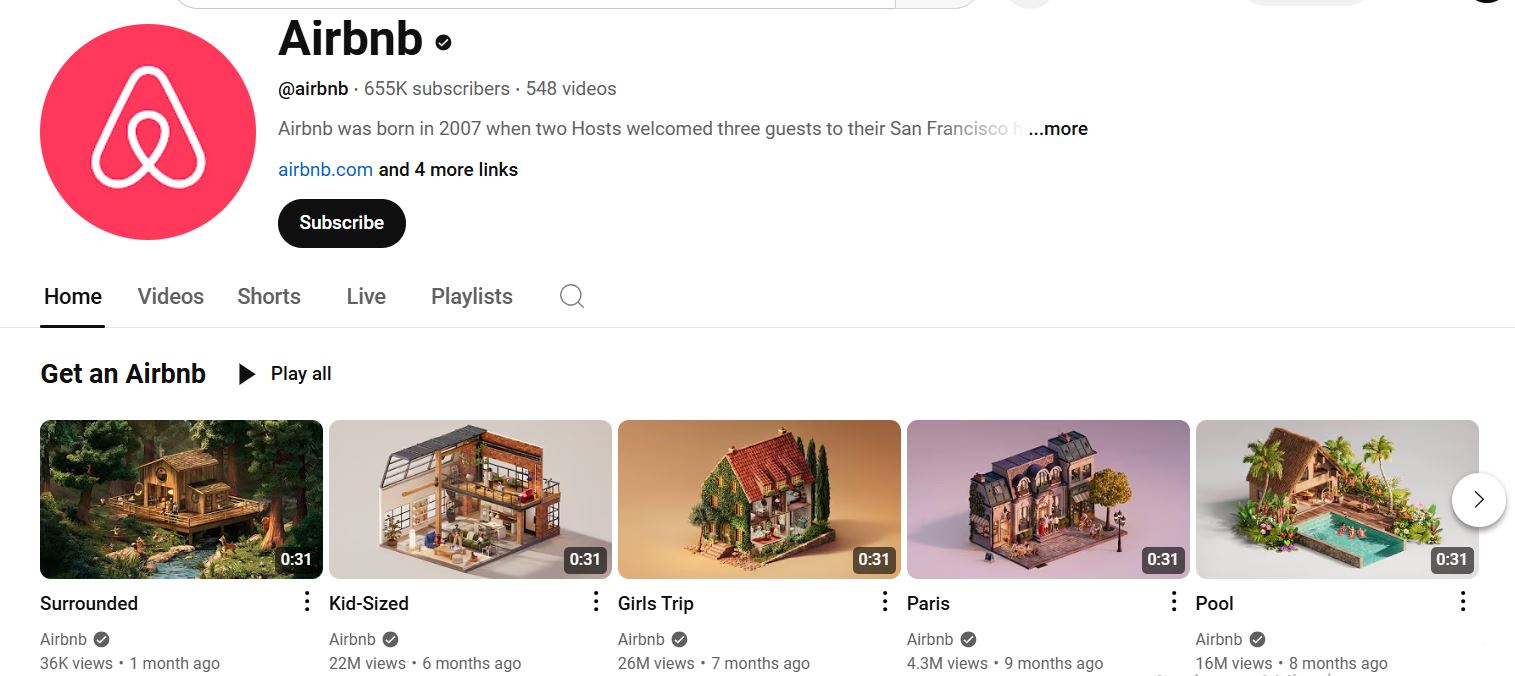This screenshot has height=676, width=1515.
Task: Expand channel description with ...more
Action: coord(1058,129)
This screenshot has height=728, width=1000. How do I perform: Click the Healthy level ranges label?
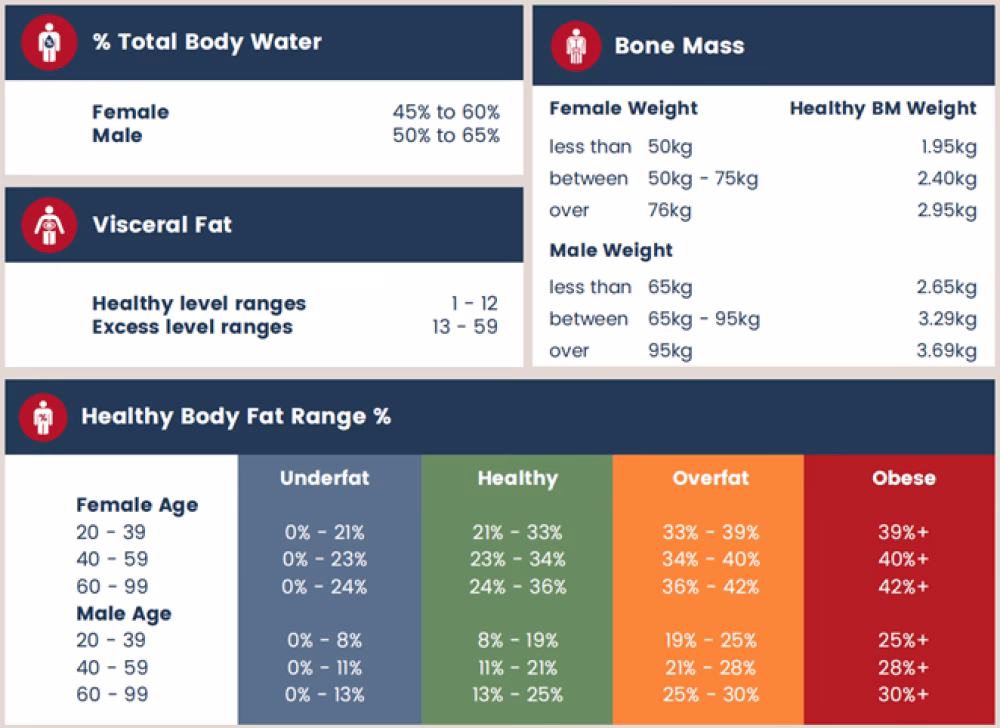click(199, 303)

Exercise details:
Retype the line containing "This screenshot has height=728, width=1000." and all lines after it to the end of the material, exactly as written, leaving out any pictures.

Answer:
This screenshot has height=728, width=1000. How do I perform: Click the Healthy level ranges label?
click(199, 303)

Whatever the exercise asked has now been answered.